Der Freiburger Polizeichef Heiner Amann hält das alles für "ausgemachten Blödsinn, auf Alemannisch gesagt". Die Polizei könne Gesetzesverstöße nicht akzeptieren. Warum die Polizei bei anderen Gelegenheiten - etwa am 30. März vor dem Nato-Gipfel - im Interesse eines friedlichen Gesamtverlaufs den Straftatbestand der Vermummung bei einzelnen Demonstranten duldete, wird von Polizeisprecher Karl-Heinz Schmid so erklärt: "Da waren es eben mehr Demonstranten."
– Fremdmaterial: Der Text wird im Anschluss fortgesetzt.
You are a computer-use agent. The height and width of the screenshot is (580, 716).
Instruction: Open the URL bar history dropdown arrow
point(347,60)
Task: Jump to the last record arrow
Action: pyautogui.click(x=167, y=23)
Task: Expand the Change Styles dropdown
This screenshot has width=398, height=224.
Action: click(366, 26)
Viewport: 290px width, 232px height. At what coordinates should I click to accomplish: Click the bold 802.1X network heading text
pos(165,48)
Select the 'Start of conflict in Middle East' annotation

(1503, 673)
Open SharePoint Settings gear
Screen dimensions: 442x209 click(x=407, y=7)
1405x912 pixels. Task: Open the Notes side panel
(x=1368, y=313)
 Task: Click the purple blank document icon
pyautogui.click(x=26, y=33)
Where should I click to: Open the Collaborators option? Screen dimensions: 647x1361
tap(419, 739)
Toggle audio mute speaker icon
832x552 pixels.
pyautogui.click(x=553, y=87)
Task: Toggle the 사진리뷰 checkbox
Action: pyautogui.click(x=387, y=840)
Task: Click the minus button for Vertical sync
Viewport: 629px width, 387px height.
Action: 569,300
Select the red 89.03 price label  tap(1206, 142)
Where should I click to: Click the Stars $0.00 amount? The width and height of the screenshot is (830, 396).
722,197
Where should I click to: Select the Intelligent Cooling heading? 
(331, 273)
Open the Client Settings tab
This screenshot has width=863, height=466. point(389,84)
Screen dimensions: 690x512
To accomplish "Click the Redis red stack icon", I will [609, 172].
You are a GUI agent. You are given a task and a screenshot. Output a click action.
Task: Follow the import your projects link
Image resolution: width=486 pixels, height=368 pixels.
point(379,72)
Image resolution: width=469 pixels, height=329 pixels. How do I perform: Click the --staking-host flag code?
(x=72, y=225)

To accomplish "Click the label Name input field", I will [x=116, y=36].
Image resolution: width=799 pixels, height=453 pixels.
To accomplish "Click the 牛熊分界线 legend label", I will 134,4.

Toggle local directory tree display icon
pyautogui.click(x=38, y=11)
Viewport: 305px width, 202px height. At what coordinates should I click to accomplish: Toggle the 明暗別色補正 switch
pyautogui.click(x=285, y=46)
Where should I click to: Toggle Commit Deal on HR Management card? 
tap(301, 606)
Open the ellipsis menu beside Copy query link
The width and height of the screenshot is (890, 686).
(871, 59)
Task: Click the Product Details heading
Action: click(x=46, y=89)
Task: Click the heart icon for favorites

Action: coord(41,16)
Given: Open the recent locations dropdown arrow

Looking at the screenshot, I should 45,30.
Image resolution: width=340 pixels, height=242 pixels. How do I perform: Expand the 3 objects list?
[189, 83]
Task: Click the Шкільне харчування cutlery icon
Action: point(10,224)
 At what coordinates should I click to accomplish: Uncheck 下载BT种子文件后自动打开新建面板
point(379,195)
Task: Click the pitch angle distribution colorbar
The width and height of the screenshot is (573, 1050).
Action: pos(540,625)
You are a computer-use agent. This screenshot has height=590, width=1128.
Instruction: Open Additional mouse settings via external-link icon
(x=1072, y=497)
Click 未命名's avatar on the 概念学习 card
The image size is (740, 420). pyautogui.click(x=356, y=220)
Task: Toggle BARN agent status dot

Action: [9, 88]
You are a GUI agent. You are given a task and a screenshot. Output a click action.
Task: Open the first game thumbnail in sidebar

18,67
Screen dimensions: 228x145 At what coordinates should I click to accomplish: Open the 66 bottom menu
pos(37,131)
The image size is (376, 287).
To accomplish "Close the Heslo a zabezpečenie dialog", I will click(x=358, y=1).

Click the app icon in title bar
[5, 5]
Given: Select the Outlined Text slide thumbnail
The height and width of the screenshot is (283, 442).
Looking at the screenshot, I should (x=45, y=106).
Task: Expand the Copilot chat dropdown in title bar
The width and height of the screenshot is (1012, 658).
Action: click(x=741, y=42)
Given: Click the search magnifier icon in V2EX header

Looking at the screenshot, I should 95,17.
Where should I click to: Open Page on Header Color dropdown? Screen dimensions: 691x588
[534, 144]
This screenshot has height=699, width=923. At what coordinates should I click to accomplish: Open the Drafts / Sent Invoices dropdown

Die Freiburger Rathausspitze und die CDU stellen sich hinter die Polizei. "Die Polizei hat mit Augenmaß und verhältnismäßig gehandelt", sagte Bürgermeister Otto Neideck (CDU). Für CDU-Fraktionschef Wendelin von Grafeneck stellt das von Maria Viethen geäußerte Verständnis für die Vermummten sogar "den Boden unserer gemeinsamen Politik in diesem Bereich infrage". OB Dieter Salomon (Grüne) wollte sich gestern nicht direkt äußern, er ließ durch seinen Sprecher darauf hinweisen, dass "alles, was vor Ort geschieht, Sache der Polizei ist". Auf deren Strategie habe die Stadt keinen Einfluss und auch nicht den Eindruck, dass sich grundsätzlich etwas geändert hat. Im Übrigen habe man den Veranstaltern vor der Demonstration ein Gespräch angeboten. Das sei jedoch von den Linksautonomen abgelehnt worden.